■ Task objective
Among the records that follow, set down only the lines from the one containing "Where should I click to: Expand" to the one containing "Task: Edit the", both included, exactly.

------------------------

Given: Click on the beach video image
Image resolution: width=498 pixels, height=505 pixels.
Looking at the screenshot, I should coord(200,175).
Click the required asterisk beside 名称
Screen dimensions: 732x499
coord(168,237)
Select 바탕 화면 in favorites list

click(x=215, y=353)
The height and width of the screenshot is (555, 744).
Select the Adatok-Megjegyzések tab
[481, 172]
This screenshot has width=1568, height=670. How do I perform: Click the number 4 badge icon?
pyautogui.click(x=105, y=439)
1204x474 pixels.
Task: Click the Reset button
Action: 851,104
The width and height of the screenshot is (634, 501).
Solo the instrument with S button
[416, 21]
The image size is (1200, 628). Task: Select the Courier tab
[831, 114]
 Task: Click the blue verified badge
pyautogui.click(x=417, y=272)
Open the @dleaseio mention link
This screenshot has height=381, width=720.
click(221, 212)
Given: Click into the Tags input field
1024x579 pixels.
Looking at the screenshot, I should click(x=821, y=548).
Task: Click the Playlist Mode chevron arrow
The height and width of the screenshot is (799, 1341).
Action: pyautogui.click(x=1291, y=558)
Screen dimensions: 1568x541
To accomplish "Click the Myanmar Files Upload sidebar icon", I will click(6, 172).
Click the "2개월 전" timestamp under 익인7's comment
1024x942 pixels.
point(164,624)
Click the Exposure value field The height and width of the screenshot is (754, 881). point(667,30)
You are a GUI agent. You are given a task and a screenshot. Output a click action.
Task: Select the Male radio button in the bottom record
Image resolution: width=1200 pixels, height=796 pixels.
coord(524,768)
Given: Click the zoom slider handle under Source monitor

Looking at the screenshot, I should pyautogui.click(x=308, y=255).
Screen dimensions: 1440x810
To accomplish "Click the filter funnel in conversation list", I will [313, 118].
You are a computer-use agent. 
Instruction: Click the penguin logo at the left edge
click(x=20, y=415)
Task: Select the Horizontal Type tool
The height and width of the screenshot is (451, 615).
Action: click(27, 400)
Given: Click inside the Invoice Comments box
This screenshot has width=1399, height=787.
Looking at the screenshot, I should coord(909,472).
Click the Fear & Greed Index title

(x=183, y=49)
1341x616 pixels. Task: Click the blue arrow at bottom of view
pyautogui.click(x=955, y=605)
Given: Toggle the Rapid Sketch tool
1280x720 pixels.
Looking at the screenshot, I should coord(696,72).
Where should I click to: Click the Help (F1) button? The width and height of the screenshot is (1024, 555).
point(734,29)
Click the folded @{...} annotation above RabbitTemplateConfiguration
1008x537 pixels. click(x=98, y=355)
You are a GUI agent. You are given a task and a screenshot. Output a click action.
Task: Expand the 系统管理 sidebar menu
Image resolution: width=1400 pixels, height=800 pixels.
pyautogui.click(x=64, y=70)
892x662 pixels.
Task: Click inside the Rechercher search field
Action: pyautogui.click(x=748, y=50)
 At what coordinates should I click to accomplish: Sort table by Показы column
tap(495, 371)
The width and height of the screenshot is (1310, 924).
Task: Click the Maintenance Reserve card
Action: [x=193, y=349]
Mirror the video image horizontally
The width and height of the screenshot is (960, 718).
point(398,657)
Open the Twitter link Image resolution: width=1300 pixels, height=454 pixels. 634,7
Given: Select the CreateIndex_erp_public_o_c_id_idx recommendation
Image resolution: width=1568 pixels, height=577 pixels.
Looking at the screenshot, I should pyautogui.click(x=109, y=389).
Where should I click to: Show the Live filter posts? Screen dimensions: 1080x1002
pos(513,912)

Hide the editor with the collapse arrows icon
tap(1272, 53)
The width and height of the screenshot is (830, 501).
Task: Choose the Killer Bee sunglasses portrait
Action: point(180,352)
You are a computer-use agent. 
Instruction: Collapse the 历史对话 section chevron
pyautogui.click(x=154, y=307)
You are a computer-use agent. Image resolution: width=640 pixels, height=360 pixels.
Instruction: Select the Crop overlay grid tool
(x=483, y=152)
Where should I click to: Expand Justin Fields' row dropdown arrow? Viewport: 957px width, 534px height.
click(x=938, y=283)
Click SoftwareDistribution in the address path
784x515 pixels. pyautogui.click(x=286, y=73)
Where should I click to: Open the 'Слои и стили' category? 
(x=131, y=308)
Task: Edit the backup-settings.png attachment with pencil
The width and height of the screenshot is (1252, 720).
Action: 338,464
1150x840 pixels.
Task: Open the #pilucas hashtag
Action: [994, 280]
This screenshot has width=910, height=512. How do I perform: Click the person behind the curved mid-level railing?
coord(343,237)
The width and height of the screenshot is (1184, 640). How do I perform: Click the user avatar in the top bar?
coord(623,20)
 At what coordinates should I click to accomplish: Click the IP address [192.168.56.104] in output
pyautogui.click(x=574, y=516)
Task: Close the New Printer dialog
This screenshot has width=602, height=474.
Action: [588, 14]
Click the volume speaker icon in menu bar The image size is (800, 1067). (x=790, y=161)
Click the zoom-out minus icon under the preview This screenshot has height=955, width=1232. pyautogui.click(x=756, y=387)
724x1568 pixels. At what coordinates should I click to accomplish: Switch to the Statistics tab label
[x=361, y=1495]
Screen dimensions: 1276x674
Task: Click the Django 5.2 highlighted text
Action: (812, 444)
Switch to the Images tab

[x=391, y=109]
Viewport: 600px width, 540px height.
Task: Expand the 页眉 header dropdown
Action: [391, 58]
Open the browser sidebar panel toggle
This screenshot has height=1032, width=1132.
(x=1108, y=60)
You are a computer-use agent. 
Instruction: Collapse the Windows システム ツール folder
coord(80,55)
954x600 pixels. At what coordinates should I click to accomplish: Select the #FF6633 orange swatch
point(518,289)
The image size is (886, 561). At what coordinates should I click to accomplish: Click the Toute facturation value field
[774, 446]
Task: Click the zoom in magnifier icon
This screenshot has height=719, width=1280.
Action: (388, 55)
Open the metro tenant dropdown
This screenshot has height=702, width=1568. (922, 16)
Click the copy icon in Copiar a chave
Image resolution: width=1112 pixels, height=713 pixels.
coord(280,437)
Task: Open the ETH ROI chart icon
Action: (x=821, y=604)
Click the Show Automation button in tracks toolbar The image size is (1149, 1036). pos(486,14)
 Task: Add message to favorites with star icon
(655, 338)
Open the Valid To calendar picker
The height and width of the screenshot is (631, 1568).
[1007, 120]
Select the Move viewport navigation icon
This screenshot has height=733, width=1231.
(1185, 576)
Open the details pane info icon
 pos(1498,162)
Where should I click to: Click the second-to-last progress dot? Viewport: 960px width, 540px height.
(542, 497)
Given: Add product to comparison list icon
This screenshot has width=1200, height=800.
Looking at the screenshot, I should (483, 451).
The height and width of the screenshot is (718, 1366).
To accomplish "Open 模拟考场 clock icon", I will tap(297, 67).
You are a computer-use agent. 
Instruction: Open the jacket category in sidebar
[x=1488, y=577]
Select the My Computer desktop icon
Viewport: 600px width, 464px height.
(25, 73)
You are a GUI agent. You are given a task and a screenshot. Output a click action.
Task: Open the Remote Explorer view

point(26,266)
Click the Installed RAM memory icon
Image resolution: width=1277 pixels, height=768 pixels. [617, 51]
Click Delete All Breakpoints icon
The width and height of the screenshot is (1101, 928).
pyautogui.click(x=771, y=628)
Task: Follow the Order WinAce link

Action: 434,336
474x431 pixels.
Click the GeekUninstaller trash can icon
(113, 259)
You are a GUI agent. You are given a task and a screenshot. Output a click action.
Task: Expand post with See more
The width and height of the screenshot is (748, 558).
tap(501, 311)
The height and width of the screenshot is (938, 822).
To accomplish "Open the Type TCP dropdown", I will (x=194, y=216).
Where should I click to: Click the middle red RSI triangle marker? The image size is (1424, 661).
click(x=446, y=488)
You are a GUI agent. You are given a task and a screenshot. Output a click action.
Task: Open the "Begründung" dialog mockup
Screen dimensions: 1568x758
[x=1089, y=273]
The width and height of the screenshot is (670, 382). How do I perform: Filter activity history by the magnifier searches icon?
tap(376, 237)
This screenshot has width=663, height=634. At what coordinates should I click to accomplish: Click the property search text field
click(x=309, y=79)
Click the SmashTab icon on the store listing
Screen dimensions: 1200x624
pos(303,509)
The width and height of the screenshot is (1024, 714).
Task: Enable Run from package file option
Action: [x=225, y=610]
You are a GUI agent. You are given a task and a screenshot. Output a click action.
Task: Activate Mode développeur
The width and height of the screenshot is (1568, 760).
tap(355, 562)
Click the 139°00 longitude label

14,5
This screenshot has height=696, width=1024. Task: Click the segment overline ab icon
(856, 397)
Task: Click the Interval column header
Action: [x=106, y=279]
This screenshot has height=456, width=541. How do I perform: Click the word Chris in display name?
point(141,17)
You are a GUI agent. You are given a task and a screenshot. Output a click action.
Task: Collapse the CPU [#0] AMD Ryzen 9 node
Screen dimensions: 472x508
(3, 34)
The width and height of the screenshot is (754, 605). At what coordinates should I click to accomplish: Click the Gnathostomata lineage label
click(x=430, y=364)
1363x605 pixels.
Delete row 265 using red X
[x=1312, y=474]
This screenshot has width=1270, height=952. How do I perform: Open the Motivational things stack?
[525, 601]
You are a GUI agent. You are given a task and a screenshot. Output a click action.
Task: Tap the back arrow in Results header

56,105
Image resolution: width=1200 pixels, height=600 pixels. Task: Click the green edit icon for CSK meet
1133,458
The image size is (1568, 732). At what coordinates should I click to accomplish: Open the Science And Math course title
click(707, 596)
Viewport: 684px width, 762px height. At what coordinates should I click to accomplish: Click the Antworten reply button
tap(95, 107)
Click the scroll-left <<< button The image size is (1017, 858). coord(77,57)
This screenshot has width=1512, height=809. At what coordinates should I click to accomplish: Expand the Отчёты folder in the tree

------------------------

■ Answer to this exercise
Where should I click to: Expand Justin Fields' row dropdown arrow? Viewport: 957px width, 534px height.
click(x=938, y=283)
Click SoftwareDistribution in the address path
784x515 pixels. pyautogui.click(x=286, y=73)
Where should I click to: Open the 'Слои и стили' category? 
(x=131, y=308)
Task: Edit the backup-settings.png attachment with pencil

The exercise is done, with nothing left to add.